遺伝学は近年最も急速に進化した分野です。DNAは生物の設計図であり、その配列を解読する技術は、生命の仕組みやがんなどの疾患の原因解明に不可欠です。1985年のPCR発明以降、シーケンシングから次世代シーケンサーまで、主要なDNA分析技術の歴史と特徴を紹介します。

ポリメラーゼ連鎖反応 (PCR)

ポリメラーゼ連鎖反応(PCR)は、遺伝学研究における最大の画期的手法です。1985年にKary Mullisが開発し、特定のDNA領域を数時間で数百万倍に増幅できます。熱に強い酵素TAQポリメラーゼ(Thermus aquaticus由来)を用い、プライマーと呼ばれる20塩基の短いDNA配列で増幅対象を指定します。1985年以降に開発されたすべてのDNA解析技術は、PCRによる増幅を基盤としています。

DNAシーケンシング技術

DNAシーケンシングは、塩基の配列を決定する手法です。初期はPCR産物に放射性標識を付け、電気泳動で分離し、X線写真で検出していました。1塩基ごとに別々のゲルレーンが必要で、1回の測定で判定できる塩基は約200です。1990年代初頭に蛍光色素が導入され、各塩基を異なる色で標識できるようになり、デジタルカメラで自動的に読み取ることで、1回の測定で約700塩基を決定できるようになりました。

カピラリーシーケンシングの開発

1997年頃、ガラス板とポリアクリルアミドゲルを使用した従来の手法は、ガラスキャピラリーと粘性ポリマーに置き換えられました。

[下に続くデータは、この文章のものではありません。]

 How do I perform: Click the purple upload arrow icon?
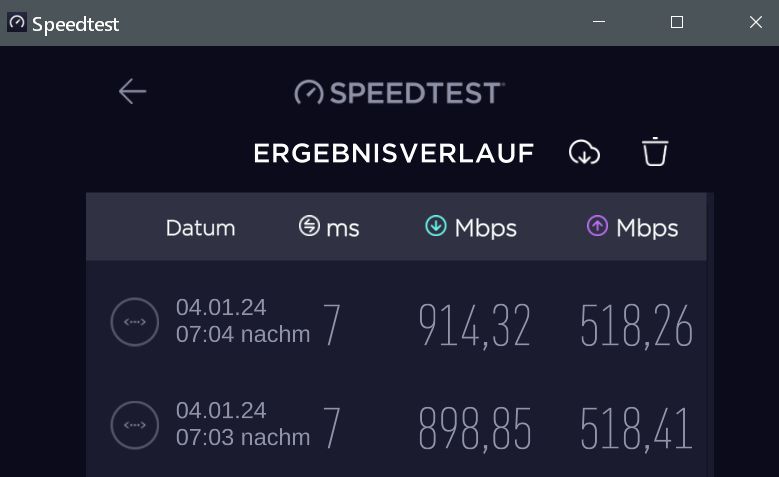597,226
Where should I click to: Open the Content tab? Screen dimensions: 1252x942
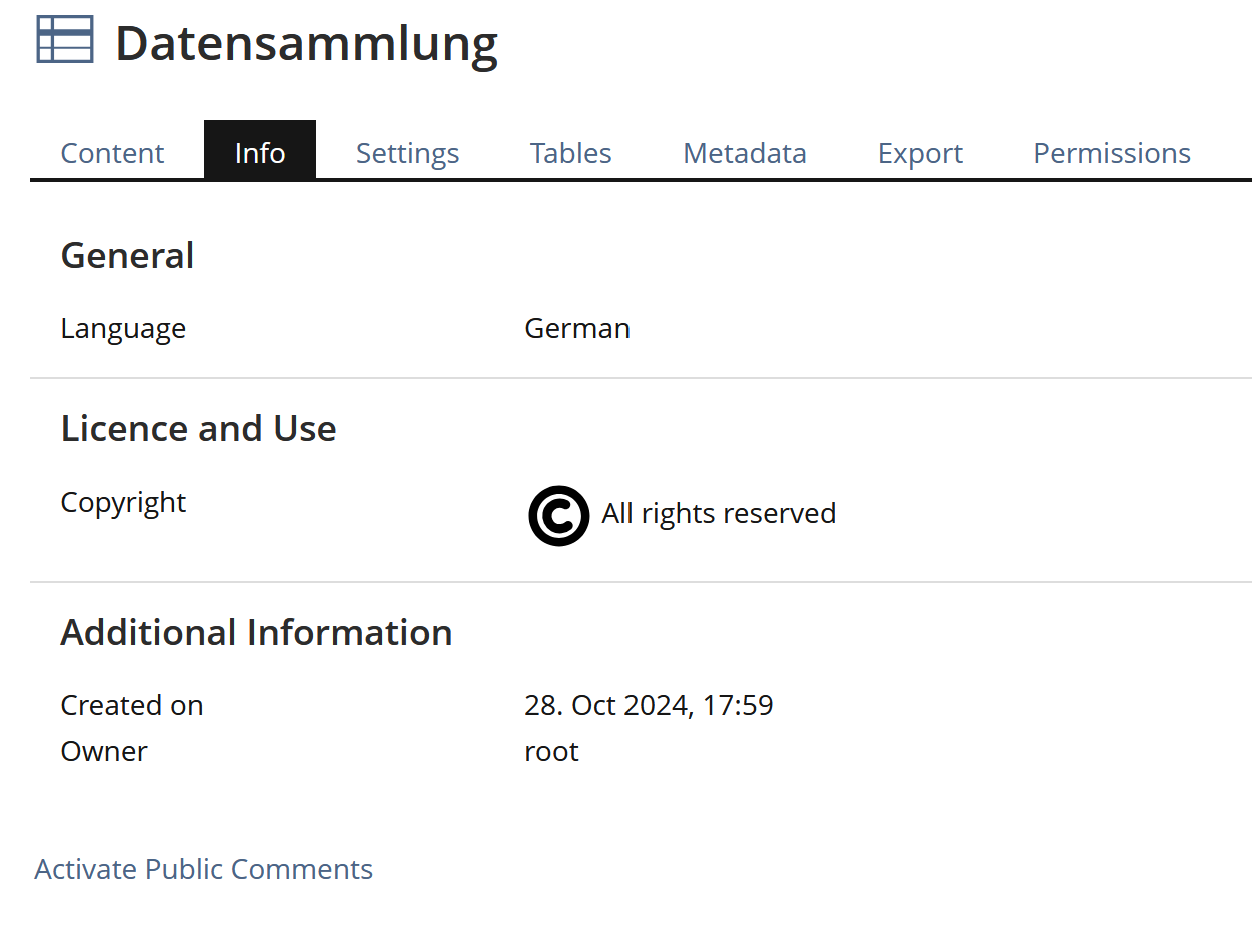(112, 153)
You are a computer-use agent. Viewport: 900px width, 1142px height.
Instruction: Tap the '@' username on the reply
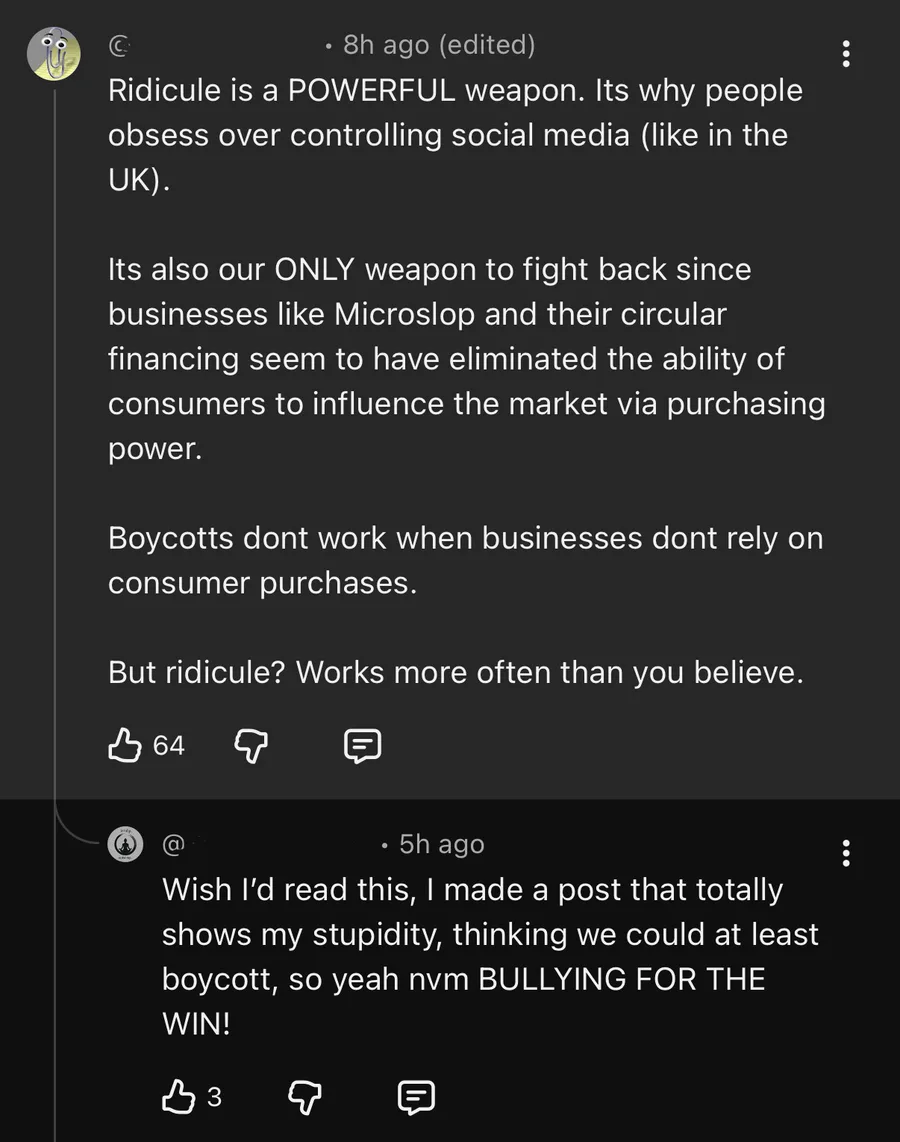coord(173,845)
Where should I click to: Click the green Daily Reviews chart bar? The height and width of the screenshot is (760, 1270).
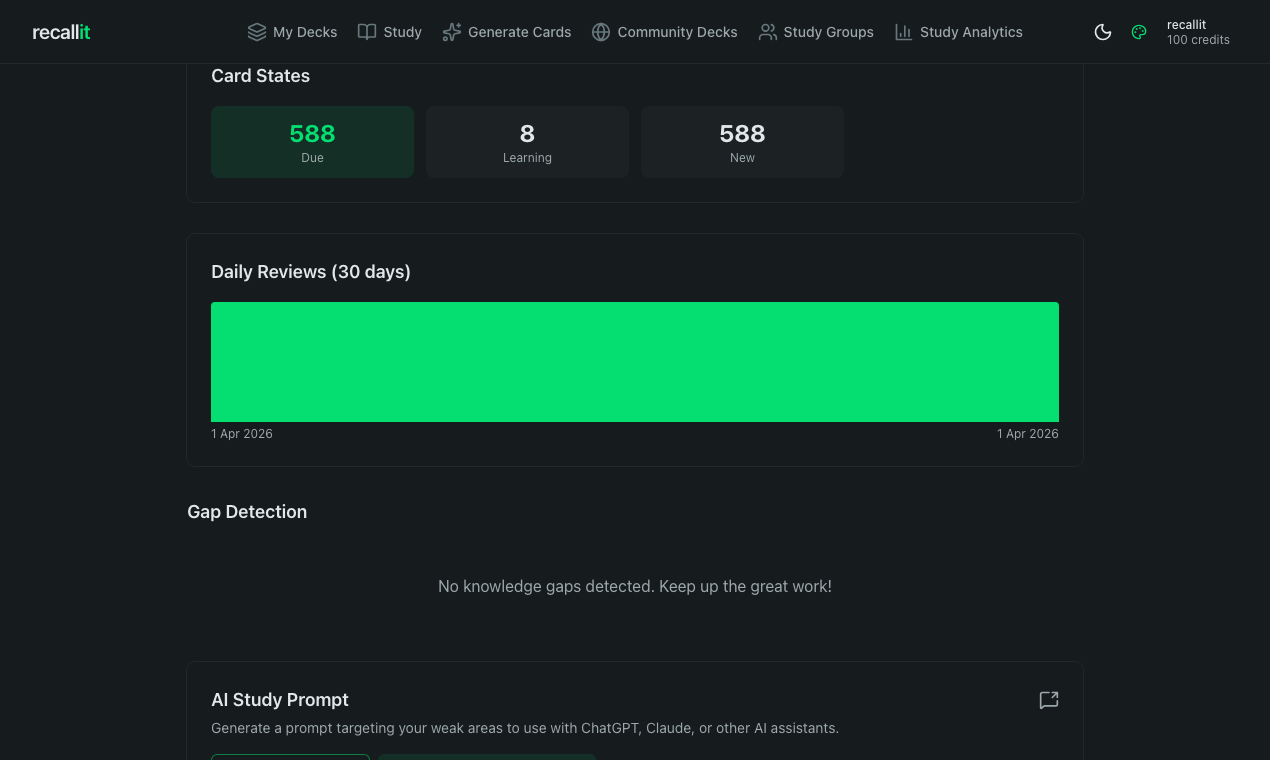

PCR増幅後に蛍光標識されたDNAをキャピラリーに自動ロードし、シーケンスを実行します。この自動化により、より多くのサンプルを短時間で解析でき、ヒトゲノム全体(約90億塩基)の大部分がカピラリーシーケンシングで決定されました。

リアルタイムPCR

特定のDNA配列の変異を検出するために、リアルタイムPCRは蛍光標識プライマーを使用します。標的配列に変異があるとプライマーは結合できず、蛍光シグナルの増幅が抑制されます。これにより、遺伝性疾患の原因となるミューテーションを高速かつ定量的に検出できます。

マイクロチップアレイ技術

リアルタイムPCRの次に開発されたマイクロチップアレイは、遺伝子発現解析に利用されます。細胞内で活性化された遺伝子からmRNAを抽出し、逆転写PCRでcDNAを作製。そのcDNAを蛍光プローブが貼付されたチップ上にハイブリダイズさせ、発現している遺伝子を同時に30,000以上検出できます。これにより、細胞タイプごとの機能差を分子レベルで把握できます。

次世代シーケンシング (NGS)

最新のDNA解析技術は次世代シーケンサー(NGS)です。従来のシーケンスと同様の原理ですが、エマルションPCRでDNAをマイクロビーズや油滴内にカプセル化し、数百万塩基を同時に増幅・シーケンスできます。細菌の全ゲノムやヒトの特定領域を一度に解析でき、遺伝学研究のスピードとスケールは飛躍的に向上しました。